In later scenarios, as the battle expands to encompass a few square miles of Pennsylvania farmland, I started to feel like a puppeteer with a particularly cumbersome marionette. Fighting at two widely separated flanks on the battlefield was completely separate, almost two battles at once, yet they were connected through my decision making. Where would reserves go? Should they go anywhere? Maybe starting a new fight in the center was the winning play? Maybe extending a flank was the smart move, or trying for an envelopment? But every move took time, and drained my soldiers even more. The boldest moves could results in the biggest victories, or turn a hard-fought battle into a complete debacle.
The branching structure of the campaign is another great feature that kept me coming back long after my first efforts at outdoing Lee and Meade had ended. Lots of games have featured something like this, where your performance in one scenario sets up the next, but Ultimate General goes one step further by including a kind of military “choose your own adventure” aspect that lets you decide what your army’s next step will be. If you perform well in one battle, do you take the cautious option (one that might lead to an easier scenario but make for a harder battle down the line), the practical option, or the daring option that will push your luck and your abilities, but could lead to a far more decisive outcome in your favor?
It’s not completely up to you, because there’s still the pesky matter of your own performance. Things can start to snowball if you reel from one disaster to the next, and you’ll find yourself playing hypothetical scenarios in parts of the Gettysburg area you’ve never heard of or seen before. More than once, my Union army found itself desperately clinging to the Round Top hills while the Confederates controlled both the major ridges outside of town and threatened to rout me altogether.
Honestly, Ultimate General: Gettysburg is not what I thought I’d be picking for my personal Game of the Year. Titanfall and War Thunder both gave me some of my highest highs, and Endless Legend was a breath of fresh air. At the time, I thought each of them would be my pick come December. Ultimate General seemed like a delightful detour.

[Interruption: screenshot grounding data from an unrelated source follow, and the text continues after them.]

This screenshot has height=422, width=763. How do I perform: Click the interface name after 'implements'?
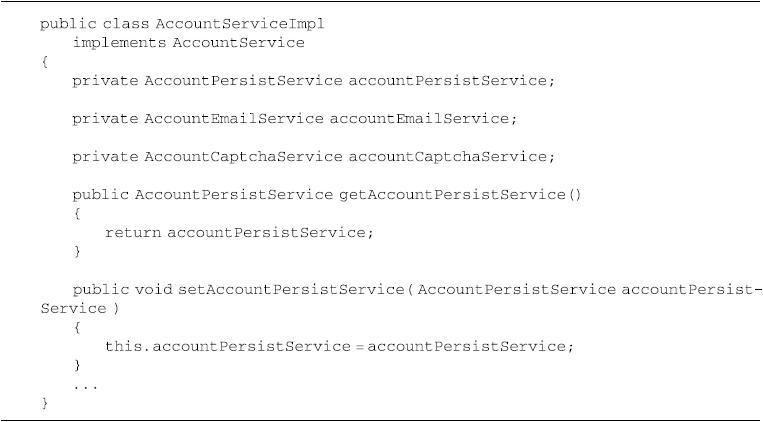click(x=238, y=43)
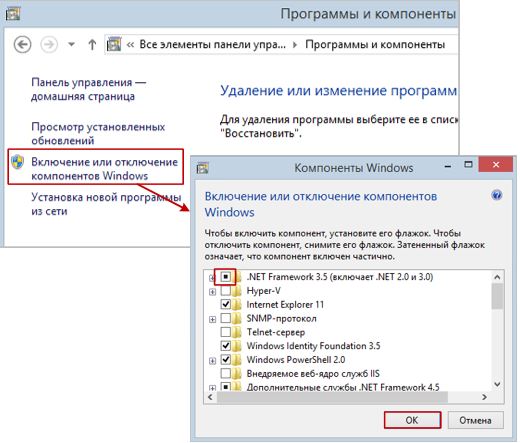Click the Windows Components dialog title icon
This screenshot has height=443, width=520.
(202, 168)
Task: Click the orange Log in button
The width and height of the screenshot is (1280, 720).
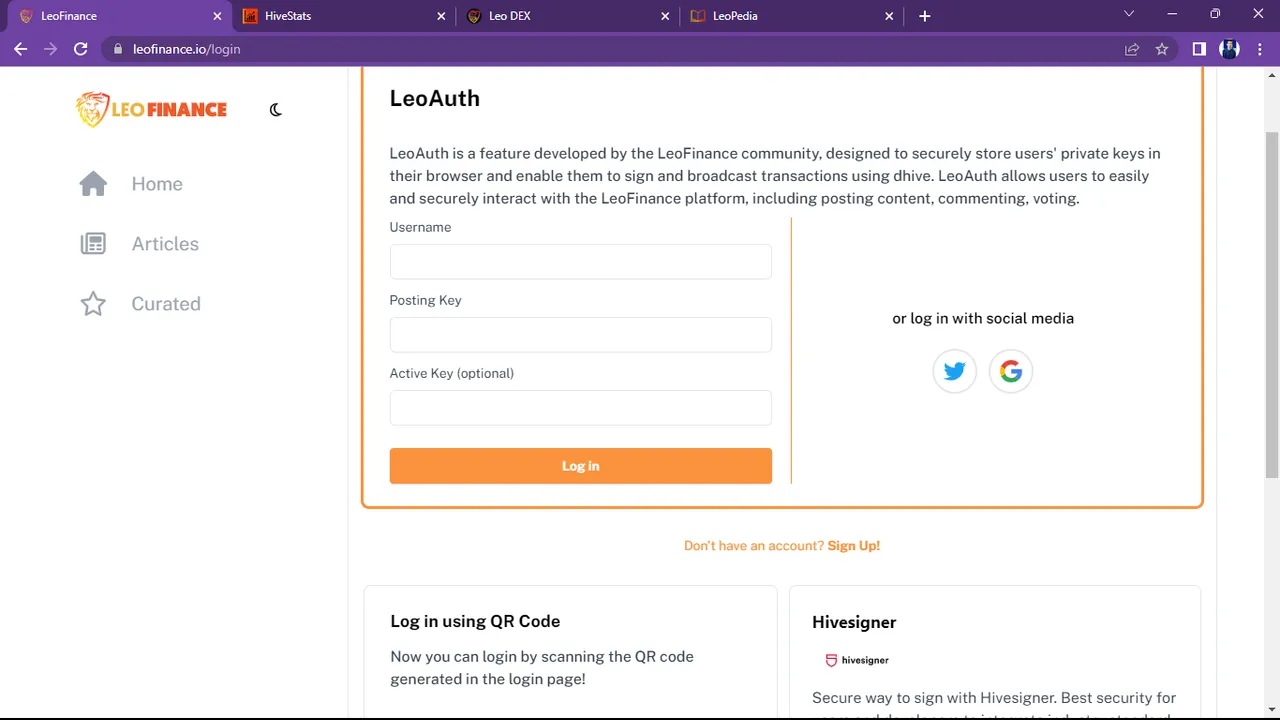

But pure delight, it turns out, is enduring in the mind. When I came to actually considering the games of 2014, only one gave me such immediate, positive memories. Only one game was the thing I’d find find myself reaching for when I had a few spare minutes, or when I was on a plane heading across the country. There were games that were more impressive, that were bigger and more ambitious, but there has never been a moment since it came out that I was not in the mood to play some more.
For giving me such pure and undiluted pleasure, Ultimate General: Gettysburg is my personal favorite from a very good year.